What you are asked to do: Return the stretch of the interview from "RANDALL ARCHER: Oh" through "see a prequel.", copied word for word.

Page:
--

FILM DEVIANT: I noticed that you have a long history as a stuntman in huge films. How different was it to play a huge character like the collector in a film that might very well go on to become iconic like the Friday the 13th  films or Texas Chainsaw films?

RANDALL ARCHER: Well, for me, it kind of all falls into the same category. What becomes alien to me is the acting side of it. Especially for a character who doesn't get to speak. Sometimes that can be harder. And they do that alot to stunt people, too where they have you come in and assess the scene but, they haven't written any lines. So, they just want you to come in and do this sort of face acting. Which really sucks. But, I went to a theater arts high school when I was growing up...Booker T. Washington High School for Performing and Visual Arts. And I was actually in the "mime troupe" at one point there...and that's all acting without words. It was there that I got to learn how to act without using words and without overdoing the body language, which came in handy down the road. Sometimes it's just a tilt of the head. In my eyes, the collector is just looking at his victim and just thinking how he's going to dissect him or her. The silent acting is definitely harder.

FILM DEVIANT: There's a scene where your character releases tarantulas all over the lovely Emma Fitzpatrick's character, Elena. Did you guys actually use real spiders for the scene?

RANDALL ARCHER: Oh yeah. The tarantulas were really cool. I've never handled one and there was a little apprehension. Not that I'm scared of spiders...but, I didn't want to hurt it. What people don't realize is that tarantulas are extremely fragile creatures. I had to be careful when I was handling them not to drop them...because if you drop them from any higher than a foot they can get hurt or die. So, you see me handle them really gingerly. Also, the collector has a connection with spiders for some reason. I asked Marcus about it. Does he think he's a spider...is he part spider? What's the back story? And Marcus was like, we don't know...and that's what makes it creepy. Then, we find out that he's an entomologist and his dad worked in a museum. And you kind of see why he became the way he did. It would really be interesting to see a prequel.

--

Dataset excerpt:
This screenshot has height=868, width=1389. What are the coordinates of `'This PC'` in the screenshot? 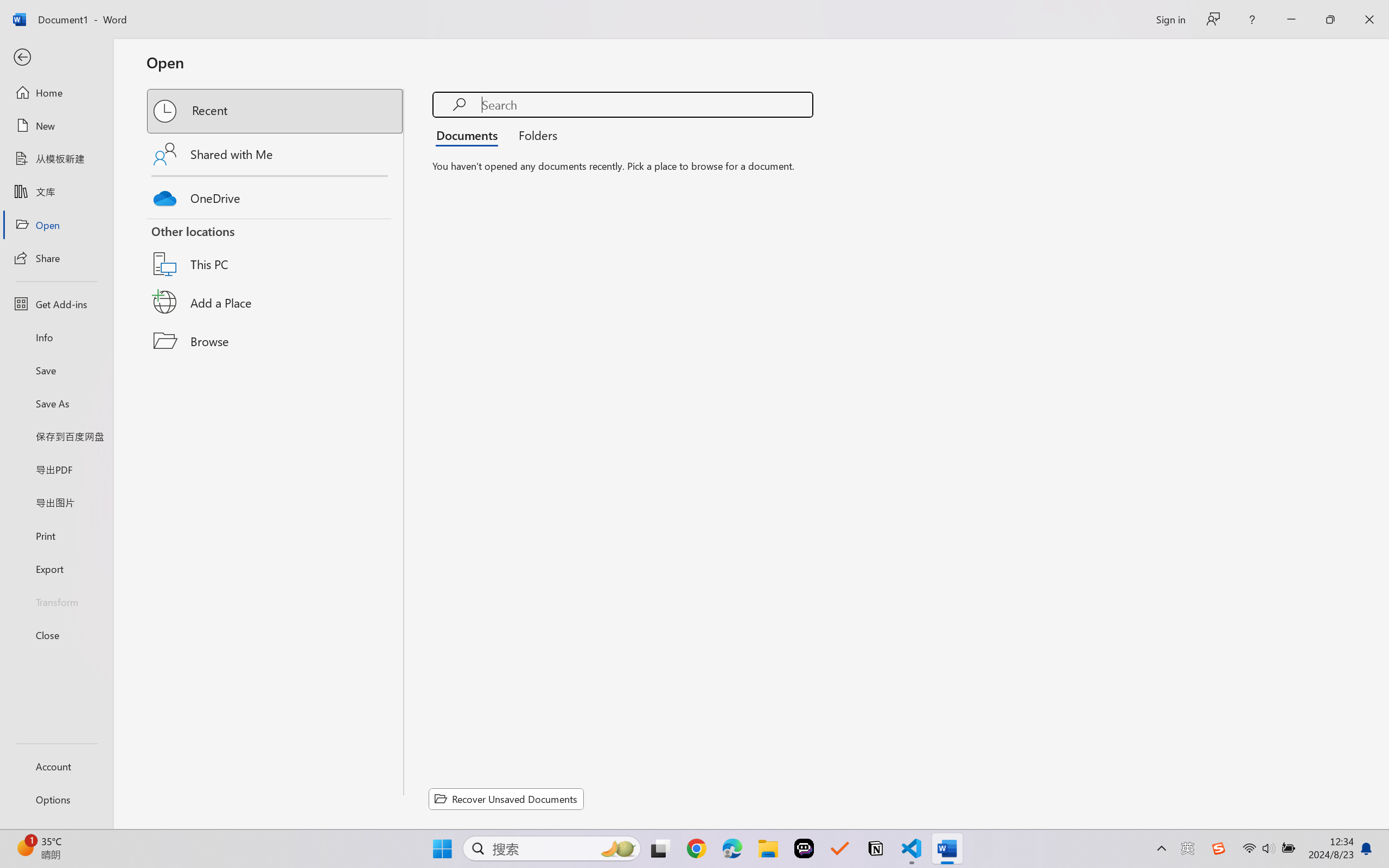 It's located at (276, 250).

--

The reply:
RANDALL ARCHER: Oh yeah. The tarantulas were really cool. I've never handled one and there was a little apprehension. Not that I'm scared of spiders...but, I didn't want to hurt it. What people don't realize is that tarantulas are extremely fragile creatures. I had to be careful when I was handling them not to drop them...because if you drop them from any higher than a foot they can get hurt or die. So, you see me handle them really gingerly. Also, the collector has a connection with spiders for some reason. I asked Marcus about it. Does he think he's a spider...is he part spider? What's the back story? And Marcus was like, we don't know...and that's what makes it creepy. Then, we find out that he's an entomologist and his dad worked in a museum. And you kind of see why he became the way he did. It would really be interesting to see a prequel.